15 December 2016

On the difference between prediction and foresight in landslide hazard assessment

Posted by Dave Petley


The runout of large landslides can rarely be predicted, but the potential behaviour can still be foreseen

On the difference between prediction and foresight in landslide hazard assessment

In one of the landslide sessions at the AGU Fall Meeting yesterday one of the speakers made an interesting comment about his perception of over-confidence of landslide experts in the prediction of landslide behaviour.  The comment was made in the context of landslide runout, which is highly dependent on initial conditions.  The point that was made is that, given these conditions are not known in advance, it is impossible to predict with any confidence the behaviour of many landslides.  I agree.

However, this does not mean that it is impossible to foresee the behaviour of a potential landslide.  For something to be foreseeable does not require exact prediction of its behaviour. Foresight means anticipation of a potential outcome – this is in essence a risk-based approach, and it is entirely possible in almost all cases for landslides.

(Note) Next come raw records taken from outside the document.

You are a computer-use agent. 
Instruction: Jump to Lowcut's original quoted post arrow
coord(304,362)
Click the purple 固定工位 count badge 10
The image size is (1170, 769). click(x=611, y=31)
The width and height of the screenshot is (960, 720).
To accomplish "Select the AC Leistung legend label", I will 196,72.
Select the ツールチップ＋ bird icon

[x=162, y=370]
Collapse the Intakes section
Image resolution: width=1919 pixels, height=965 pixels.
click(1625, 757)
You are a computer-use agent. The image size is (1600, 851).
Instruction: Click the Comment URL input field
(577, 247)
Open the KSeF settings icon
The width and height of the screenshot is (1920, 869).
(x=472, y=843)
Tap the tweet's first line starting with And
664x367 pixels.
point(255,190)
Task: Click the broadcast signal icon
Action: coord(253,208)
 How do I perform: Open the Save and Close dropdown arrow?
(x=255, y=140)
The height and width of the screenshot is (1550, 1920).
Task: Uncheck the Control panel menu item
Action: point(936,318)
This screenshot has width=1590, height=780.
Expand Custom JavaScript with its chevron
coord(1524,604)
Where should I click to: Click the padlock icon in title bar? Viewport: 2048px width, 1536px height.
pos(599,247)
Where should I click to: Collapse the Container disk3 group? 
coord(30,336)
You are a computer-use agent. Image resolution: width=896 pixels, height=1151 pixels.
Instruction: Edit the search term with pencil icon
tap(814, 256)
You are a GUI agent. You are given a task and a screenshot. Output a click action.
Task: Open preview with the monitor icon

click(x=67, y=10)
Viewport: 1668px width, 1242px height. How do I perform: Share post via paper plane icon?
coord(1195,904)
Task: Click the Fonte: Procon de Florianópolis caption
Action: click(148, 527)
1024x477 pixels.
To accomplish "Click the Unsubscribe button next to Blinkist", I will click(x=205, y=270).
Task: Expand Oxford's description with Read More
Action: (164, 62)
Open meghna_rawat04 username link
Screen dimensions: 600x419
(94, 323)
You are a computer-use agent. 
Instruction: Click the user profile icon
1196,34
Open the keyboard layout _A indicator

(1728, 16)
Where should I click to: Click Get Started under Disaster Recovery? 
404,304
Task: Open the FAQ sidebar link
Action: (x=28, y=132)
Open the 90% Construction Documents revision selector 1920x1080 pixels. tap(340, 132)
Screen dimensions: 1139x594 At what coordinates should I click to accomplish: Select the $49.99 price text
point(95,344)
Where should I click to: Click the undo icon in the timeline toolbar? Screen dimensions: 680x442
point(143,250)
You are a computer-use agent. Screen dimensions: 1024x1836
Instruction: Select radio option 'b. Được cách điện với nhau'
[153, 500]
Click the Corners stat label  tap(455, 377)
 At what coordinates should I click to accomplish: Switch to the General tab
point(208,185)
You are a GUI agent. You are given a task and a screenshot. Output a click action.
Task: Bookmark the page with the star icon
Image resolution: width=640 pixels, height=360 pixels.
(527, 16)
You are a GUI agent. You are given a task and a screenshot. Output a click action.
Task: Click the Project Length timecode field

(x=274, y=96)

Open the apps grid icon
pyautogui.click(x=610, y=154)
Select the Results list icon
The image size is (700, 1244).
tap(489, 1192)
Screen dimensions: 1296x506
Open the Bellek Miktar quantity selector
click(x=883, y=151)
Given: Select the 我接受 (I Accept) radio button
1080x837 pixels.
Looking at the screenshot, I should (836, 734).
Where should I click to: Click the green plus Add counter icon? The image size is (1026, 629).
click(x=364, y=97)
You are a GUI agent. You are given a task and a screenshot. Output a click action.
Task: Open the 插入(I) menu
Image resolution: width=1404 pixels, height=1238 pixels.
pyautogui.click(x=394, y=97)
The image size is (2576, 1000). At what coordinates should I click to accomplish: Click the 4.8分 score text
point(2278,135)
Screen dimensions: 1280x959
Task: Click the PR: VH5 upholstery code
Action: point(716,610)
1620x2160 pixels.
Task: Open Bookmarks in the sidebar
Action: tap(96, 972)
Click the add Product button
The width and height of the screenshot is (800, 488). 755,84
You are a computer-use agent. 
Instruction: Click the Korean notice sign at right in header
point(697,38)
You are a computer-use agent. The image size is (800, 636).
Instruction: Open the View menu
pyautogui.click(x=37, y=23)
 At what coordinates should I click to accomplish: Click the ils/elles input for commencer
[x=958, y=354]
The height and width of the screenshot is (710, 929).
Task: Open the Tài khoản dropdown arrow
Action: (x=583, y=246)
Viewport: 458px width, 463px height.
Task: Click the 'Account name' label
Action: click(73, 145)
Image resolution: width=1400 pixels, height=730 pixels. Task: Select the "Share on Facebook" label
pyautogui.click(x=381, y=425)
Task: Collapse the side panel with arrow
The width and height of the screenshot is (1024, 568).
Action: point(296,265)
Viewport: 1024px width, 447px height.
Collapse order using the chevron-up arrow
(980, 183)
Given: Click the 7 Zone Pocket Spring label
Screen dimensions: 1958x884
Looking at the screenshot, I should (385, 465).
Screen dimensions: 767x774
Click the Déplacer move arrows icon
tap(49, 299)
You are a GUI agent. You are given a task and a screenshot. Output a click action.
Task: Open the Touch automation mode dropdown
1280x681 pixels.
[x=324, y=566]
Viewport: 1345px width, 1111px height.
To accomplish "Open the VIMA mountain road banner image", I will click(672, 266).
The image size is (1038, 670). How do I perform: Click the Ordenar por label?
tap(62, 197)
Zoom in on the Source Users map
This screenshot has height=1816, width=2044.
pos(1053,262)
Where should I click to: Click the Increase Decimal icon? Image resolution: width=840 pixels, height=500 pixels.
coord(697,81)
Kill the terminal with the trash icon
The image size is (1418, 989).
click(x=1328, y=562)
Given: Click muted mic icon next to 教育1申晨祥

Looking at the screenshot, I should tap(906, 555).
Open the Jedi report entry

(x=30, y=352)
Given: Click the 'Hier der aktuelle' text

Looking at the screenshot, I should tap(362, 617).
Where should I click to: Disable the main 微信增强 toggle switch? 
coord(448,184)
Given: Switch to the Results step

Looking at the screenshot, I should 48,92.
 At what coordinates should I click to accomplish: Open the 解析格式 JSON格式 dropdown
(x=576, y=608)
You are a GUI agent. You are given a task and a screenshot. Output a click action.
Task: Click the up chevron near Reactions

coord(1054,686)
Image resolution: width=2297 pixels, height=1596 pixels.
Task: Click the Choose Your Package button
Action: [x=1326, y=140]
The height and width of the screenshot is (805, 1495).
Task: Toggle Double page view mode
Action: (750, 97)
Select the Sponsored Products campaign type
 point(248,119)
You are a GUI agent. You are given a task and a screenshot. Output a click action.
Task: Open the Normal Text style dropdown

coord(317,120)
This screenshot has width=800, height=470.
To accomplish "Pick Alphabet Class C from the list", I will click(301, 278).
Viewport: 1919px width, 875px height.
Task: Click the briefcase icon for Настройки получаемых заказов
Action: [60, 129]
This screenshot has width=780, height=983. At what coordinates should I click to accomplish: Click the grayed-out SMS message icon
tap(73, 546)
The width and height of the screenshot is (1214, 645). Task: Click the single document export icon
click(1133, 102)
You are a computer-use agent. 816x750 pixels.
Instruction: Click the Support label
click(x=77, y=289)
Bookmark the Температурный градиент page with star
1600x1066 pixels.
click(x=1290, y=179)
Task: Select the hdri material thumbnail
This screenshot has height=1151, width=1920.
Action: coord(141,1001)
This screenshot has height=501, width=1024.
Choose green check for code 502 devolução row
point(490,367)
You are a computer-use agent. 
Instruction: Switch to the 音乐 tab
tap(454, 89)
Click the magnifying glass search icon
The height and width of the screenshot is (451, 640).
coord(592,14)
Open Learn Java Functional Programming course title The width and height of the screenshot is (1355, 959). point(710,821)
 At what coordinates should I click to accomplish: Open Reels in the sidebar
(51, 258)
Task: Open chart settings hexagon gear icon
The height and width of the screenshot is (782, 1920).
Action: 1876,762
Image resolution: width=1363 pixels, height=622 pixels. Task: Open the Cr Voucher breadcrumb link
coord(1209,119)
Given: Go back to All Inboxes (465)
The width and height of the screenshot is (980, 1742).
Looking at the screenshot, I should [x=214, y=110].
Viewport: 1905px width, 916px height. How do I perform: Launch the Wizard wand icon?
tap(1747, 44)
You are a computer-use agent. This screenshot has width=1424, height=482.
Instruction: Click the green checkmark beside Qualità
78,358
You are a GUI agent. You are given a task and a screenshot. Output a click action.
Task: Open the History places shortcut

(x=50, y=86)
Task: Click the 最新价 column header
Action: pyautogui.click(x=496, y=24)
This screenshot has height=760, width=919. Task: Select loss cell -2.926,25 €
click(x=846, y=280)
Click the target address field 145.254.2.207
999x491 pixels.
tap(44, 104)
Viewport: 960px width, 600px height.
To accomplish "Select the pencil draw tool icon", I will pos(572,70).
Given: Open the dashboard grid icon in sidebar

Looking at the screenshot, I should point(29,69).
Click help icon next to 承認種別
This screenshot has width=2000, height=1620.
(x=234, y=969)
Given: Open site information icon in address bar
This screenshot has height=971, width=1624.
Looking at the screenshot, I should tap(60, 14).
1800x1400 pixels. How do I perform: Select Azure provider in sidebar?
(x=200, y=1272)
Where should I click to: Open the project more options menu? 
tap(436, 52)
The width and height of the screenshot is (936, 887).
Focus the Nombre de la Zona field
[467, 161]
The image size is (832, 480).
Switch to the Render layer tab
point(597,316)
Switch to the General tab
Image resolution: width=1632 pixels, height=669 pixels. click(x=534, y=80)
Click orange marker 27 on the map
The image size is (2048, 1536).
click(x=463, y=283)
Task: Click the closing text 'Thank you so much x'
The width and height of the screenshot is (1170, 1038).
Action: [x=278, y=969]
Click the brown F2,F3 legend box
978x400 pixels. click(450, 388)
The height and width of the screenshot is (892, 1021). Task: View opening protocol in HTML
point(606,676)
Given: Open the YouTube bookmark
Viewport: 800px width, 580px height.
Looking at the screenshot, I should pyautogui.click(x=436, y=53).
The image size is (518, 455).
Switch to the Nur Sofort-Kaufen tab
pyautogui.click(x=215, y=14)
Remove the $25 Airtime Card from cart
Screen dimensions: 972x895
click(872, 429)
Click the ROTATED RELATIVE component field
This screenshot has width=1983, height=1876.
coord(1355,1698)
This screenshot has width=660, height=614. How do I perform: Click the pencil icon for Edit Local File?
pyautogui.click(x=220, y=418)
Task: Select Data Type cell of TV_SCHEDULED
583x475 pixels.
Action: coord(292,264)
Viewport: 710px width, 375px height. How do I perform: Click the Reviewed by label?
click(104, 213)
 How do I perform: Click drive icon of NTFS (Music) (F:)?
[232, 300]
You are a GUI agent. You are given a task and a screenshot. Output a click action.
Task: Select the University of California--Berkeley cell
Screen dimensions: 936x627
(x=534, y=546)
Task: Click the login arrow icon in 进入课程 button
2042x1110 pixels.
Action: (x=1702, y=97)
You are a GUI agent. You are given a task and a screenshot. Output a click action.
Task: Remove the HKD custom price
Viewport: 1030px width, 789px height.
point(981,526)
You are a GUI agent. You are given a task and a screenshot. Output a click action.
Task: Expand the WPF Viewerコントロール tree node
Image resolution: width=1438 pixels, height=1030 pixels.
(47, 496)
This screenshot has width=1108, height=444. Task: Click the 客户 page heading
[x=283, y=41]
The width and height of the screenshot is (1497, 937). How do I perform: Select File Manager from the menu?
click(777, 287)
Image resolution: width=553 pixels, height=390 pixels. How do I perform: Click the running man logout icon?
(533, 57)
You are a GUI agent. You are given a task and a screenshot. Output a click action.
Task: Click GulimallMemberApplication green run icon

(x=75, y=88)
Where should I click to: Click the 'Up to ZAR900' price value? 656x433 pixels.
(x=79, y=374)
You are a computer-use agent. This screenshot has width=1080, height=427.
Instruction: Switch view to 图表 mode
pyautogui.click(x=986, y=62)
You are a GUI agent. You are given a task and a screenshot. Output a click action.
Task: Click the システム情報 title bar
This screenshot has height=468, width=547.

Let me illustrate my point through a hypothetical example.  Let’s imagine a slope in a mountain valley that has undergone several previous phases of movement, none of which have had a long runout but all of which have been substantial.  There is a discussion as to whether to allow the construction of houses on the land in the valley below the landslide – should development be permitted or not?  There are two elements to the assessment of the hazard posed by the landslide – first, can the landslide reactivate once more? And second, could it run out onto the land in which the houses are being planned?

Assessment of the likelihood of reactivation is quite straightforward, and based on the previous history of failures is likely to conclude that this is possible.  In our imaginary example all parties agree that a further failure could occur. Analysis of the potential runout is much harder due to the problems outlined above.  One approach is to model, but that is difficult given the dependence on initial conditions, the possible volume of the mobilised mass, etc.  But there is an alternative, which is to look for similar landslides in similar materials, and to determine how they have behaved.  This is particularly useful if they are located in the vicinity of the landslide in question. If they show long runout then there is the potential that the landslide in question might also show a high mobility, and thus pose a risk to the houses.

In our hypothetical example a brief examination of slopes in the local area suggests that some have displayed high mobility.

Thus, in this case long runout / high mobility behaviour is not predictable but it is foreseeable.  Given the vulnerability of the people in the houses, a reasonable approach would be to prevent development even if the likelihood of high mobility of the landslide was comparatively low.  This is a risk-based approach; it is common across the spectrum of natural hazards and it does not require that exact predictions of behaviour are made.